I was wondering if dogs have growth spurts like kids do where they eat more and sleep more. Link is almost 6 months and is starting to eat more and this weekend we had him at the Off Leash park on Fri, Sat and Sun and now today he has slept the day away. It is raining so waiting for it to stop to go out for a walk but he doesn't seem to put out that we haven't gone yet.


----------



## ldpeterson (Feb 13, 2005)

Annabelle did. You could tell as she would start eating more, gaining weight yet looking thinner. That's because she was getting taller.

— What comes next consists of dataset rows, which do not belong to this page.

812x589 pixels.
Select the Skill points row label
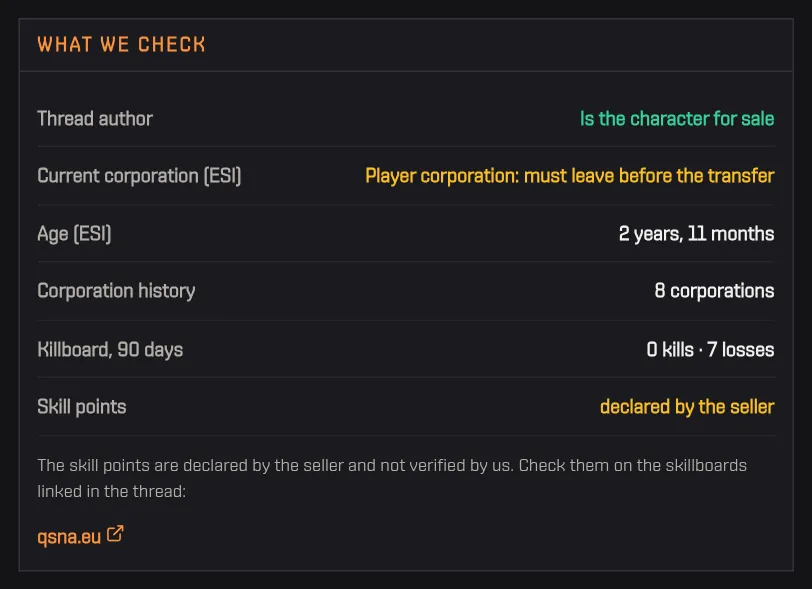pyautogui.click(x=82, y=407)
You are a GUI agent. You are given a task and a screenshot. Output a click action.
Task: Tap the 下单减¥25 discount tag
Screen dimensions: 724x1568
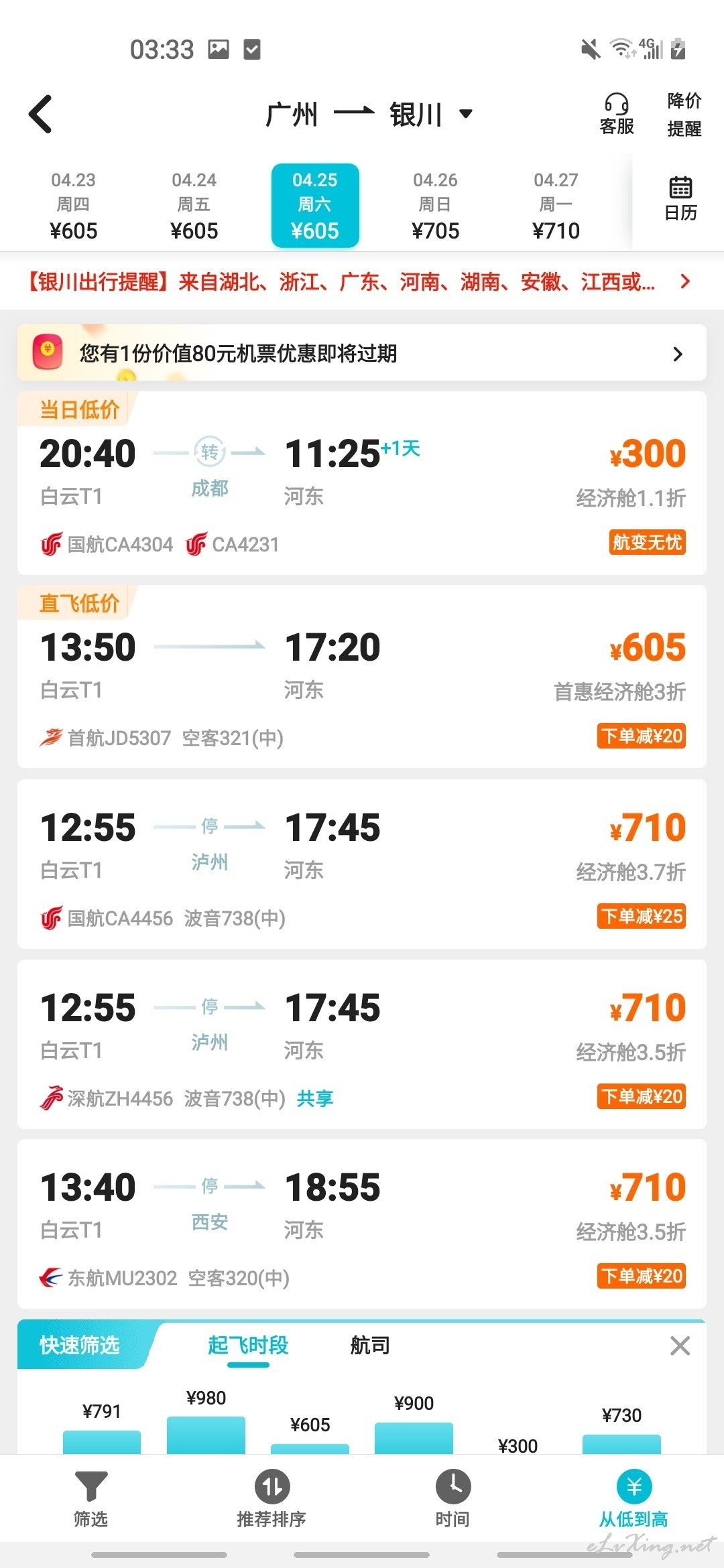pos(642,916)
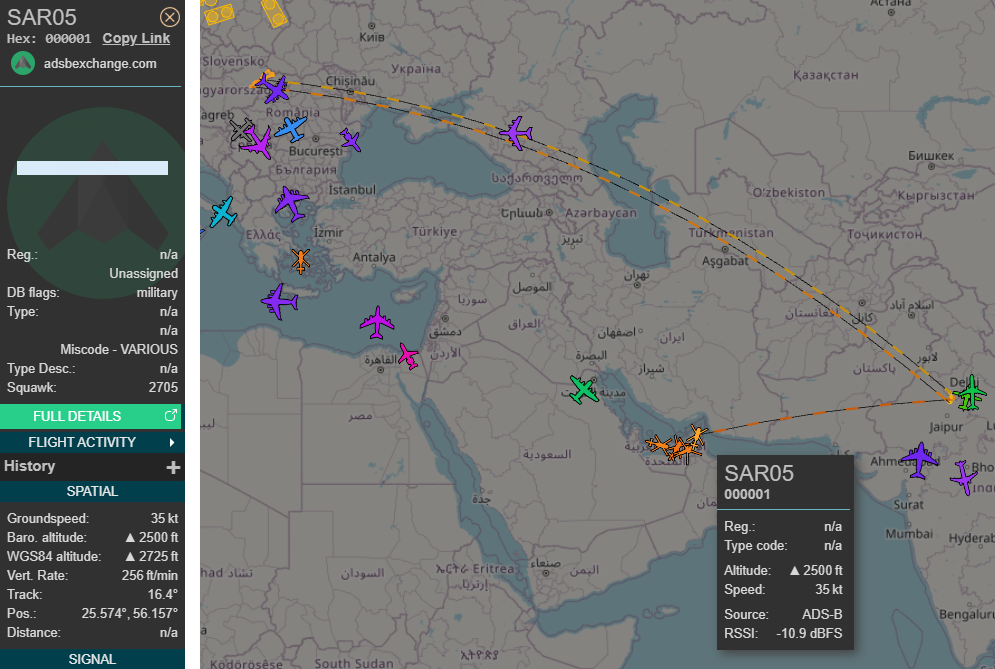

Then one day around 2 1/2 years old, my DH and I looked at her and were like......."Wow! Doesn't she look bigger to you?" Sure enough she had gained like 8 lbs. and filled out perfectly to the pretty girl she is now.


----------



## Sherush (Jan 12, 2008)

Yup I noticed the same with Jesse, some days eats and sleeps more and grows over night during that, then eats less and more active and stays about the same. Puppies grow in their sleep (so I have heard)


----------



## chevysmom (Feb 15, 2008)

They must grow overnight...today both DH and I think Chevy looks taller than he did yesterday


----------



## lcht2 (Jan 8, 2008)

my boy just turned 6 months 5/23 and has started eating like a champ when before it was almost impossible to get him to eat. i was looking at him today and have noticed he is a little thicker and doesnt seem to be as scronny as he was altho he is still lanky. i also noticed he is a little less hyper indoors (sometimes) but still has the same drive outside so i think it is also a growth spurt. as a matter of fact he did gain aboutd 5-6lbs in 2 weeks when before is was more like 2-3lbs every 2 weeks


----------